YOUR ASSIGNMENT: Line by line, repeat the material below without any deviation.

============

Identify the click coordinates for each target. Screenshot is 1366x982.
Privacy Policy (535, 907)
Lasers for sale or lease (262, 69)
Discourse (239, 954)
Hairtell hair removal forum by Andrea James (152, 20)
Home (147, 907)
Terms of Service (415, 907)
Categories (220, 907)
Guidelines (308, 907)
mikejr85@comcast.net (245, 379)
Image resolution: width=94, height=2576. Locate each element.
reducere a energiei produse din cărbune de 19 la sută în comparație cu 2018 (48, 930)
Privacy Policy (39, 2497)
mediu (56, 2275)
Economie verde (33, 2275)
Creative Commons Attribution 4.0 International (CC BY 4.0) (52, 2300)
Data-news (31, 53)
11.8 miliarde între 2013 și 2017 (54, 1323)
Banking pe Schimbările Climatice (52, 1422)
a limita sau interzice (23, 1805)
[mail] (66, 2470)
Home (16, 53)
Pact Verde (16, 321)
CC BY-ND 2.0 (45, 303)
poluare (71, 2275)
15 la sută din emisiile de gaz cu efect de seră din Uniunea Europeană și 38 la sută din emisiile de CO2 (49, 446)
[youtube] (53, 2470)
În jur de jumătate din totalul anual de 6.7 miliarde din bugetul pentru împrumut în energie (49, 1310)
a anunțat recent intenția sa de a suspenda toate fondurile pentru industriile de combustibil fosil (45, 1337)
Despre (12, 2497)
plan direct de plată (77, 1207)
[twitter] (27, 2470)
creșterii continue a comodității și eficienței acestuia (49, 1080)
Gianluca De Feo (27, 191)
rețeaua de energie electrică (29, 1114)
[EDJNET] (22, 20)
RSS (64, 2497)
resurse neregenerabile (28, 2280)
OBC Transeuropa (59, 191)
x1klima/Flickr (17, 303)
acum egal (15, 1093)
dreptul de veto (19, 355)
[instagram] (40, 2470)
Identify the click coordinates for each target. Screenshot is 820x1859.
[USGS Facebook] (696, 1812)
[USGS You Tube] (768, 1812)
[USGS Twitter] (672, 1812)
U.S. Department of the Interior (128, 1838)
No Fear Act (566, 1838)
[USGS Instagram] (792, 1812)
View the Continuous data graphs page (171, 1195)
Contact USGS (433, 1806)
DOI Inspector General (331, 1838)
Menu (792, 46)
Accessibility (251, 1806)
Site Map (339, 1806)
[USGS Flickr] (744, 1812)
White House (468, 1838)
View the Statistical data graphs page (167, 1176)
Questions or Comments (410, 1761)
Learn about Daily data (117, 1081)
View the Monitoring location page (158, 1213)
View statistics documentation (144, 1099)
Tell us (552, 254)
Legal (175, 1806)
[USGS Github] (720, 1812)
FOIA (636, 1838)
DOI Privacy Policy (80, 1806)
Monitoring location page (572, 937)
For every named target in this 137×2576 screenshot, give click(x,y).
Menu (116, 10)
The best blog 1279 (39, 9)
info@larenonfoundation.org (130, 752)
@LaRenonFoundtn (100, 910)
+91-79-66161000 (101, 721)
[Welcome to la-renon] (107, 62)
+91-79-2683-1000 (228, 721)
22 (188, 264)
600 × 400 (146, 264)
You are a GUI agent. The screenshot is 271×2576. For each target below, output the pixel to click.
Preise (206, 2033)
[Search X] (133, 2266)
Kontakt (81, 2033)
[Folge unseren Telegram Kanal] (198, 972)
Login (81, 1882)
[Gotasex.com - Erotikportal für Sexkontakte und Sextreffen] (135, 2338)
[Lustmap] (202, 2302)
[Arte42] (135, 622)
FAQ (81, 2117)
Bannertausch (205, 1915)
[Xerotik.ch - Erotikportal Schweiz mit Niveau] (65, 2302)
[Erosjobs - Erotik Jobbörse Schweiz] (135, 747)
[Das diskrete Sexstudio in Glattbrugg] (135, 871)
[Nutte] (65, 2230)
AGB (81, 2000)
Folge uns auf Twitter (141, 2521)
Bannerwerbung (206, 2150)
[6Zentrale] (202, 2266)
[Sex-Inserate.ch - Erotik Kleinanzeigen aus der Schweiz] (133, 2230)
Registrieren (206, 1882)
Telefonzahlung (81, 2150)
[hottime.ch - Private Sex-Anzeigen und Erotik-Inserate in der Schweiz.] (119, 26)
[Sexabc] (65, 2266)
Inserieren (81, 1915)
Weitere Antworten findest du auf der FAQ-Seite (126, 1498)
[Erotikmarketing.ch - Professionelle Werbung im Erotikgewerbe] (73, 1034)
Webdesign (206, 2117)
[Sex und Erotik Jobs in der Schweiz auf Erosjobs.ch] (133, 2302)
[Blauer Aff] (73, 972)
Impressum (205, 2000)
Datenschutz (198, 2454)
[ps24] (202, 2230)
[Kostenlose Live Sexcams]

============

ANSWER BELOW:
Identify the click coordinates for each target. Screenshot is 1366x982.
Privacy Policy (535, 907)
Lasers for sale or lease (262, 69)
Discourse (239, 954)
Hairtell hair removal forum by Andrea James (152, 20)
Home (147, 907)
Terms of Service (415, 907)
Categories (220, 907)
Guidelines (308, 907)
mikejr85@comcast.net (245, 379)
Image resolution: width=94, height=2576. Locate each element.
reducere a energiei produse din cărbune de 19 la sută în comparație cu 2018 (48, 930)
Privacy Policy (39, 2497)
mediu (56, 2275)
Economie verde (33, 2275)
Creative Commons Attribution 4.0 International (CC BY 4.0) (52, 2300)
Data-news (31, 53)
11.8 miliarde între 2013 și 2017 (54, 1323)
Banking pe Schimbările Climatice (52, 1422)
a limita sau interzice (23, 1805)
[mail] (66, 2470)
Home (16, 53)
Pact Verde (16, 321)
CC BY-ND 2.0 (45, 303)
poluare (71, 2275)
15 la sută din emisiile de gaz cu efect de seră din Uniunea Europeană și 38 la sută din emisiile de CO2 (49, 446)
[youtube] (53, 2470)
În jur de jumătate din totalul anual de 6.7 miliarde din bugetul pentru împrumut în energie (49, 1310)
a anunțat recent intenția sa de a suspenda toate fondurile pentru industriile de combustibil fosil (45, 1337)
Despre (12, 2497)
plan direct de plată (77, 1207)
[twitter] (27, 2470)
creșterii continue a comodității și eficienței acestuia (49, 1080)
Gianluca De Feo (27, 191)
rețeaua de energie electrică (29, 1114)
[EDJNET] (22, 20)
RSS (64, 2497)
resurse neregenerabile (28, 2280)
OBC Transeuropa (59, 191)
x1klima/Flickr (17, 303)
acum egal (15, 1093)
dreptul de veto (19, 355)
[instagram] (40, 2470)
Identify the click coordinates for each target. Screenshot is 820x1859.
[USGS Facebook] (696, 1812)
[USGS You Tube] (768, 1812)
[USGS Twitter] (672, 1812)
U.S. Department of the Interior (128, 1838)
No Fear Act (566, 1838)
[USGS Instagram] (792, 1812)
View the Continuous data graphs page (171, 1195)
Contact USGS (433, 1806)
DOI Inspector General (331, 1838)
Menu (792, 46)
Accessibility (251, 1806)
Site Map (339, 1806)
[USGS Flickr] (744, 1812)
White House (468, 1838)
View the Statistical data graphs page (167, 1176)
Questions or Comments (410, 1761)
Learn about Daily data (117, 1081)
View the Monitoring location page (158, 1213)
View statistics documentation (144, 1099)
Tell us (552, 254)
Legal (175, 1806)
[USGS Github] (720, 1812)
FOIA (636, 1838)
DOI Privacy Policy (80, 1806)
Monitoring location page (572, 937)
For every named target in this 137×2576 screenshot, give click(x,y).
Menu (116, 10)
The best blog 1279 (39, 9)
info@larenonfoundation.org (130, 752)
@LaRenonFoundtn (100, 910)
+91-79-66161000 (101, 721)
[Welcome to la-renon] (107, 62)
+91-79-2683-1000 (228, 721)
22 (188, 264)
600 × 400 (146, 264)
You are a GUI agent. The screenshot is 271×2576. For each target below, output the pixel to click.
Preise (206, 2033)
[Search X] (133, 2266)
Kontakt (81, 2033)
[Folge unseren Telegram Kanal] (198, 972)
Login (81, 1882)
[Gotasex.com - Erotikportal für Sexkontakte und Sextreffen] (135, 2338)
[Lustmap] (202, 2302)
[Arte42] (135, 622)
FAQ (81, 2117)
Bannertausch (205, 1915)
[Xerotik.ch - Erotikportal Schweiz mit Niveau] (65, 2302)
[Erosjobs - Erotik Jobbörse Schweiz] (135, 747)
[Das diskrete Sexstudio in Glattbrugg] (135, 871)
[Nutte] (65, 2230)
AGB (81, 2000)
Folge uns auf Twitter (141, 2521)
Bannerwerbung (206, 2150)
[6Zentrale] (202, 2266)
[Sex-Inserate.ch - Erotik Kleinanzeigen aus der Schweiz] (133, 2230)
Registrieren (206, 1882)
Telefonzahlung (81, 2150)
[hottime.ch - Private Sex-Anzeigen und Erotik-Inserate in der Schweiz.] (119, 26)
[Sexabc] (65, 2266)
Inserieren (81, 1915)
Weitere Antworten findest du auf der FAQ-Seite (126, 1498)
[Erotikmarketing.ch - Professionelle Werbung im Erotikgewerbe] (73, 1034)
Webdesign (206, 2117)
[Sex und Erotik Jobs in der Schweiz auf Erosjobs.ch] (133, 2302)
[Blauer Aff] (73, 972)
Impressum (205, 2000)
Datenschutz (198, 2454)
[ps24] (202, 2230)
[Kostenlose Live Sexcams]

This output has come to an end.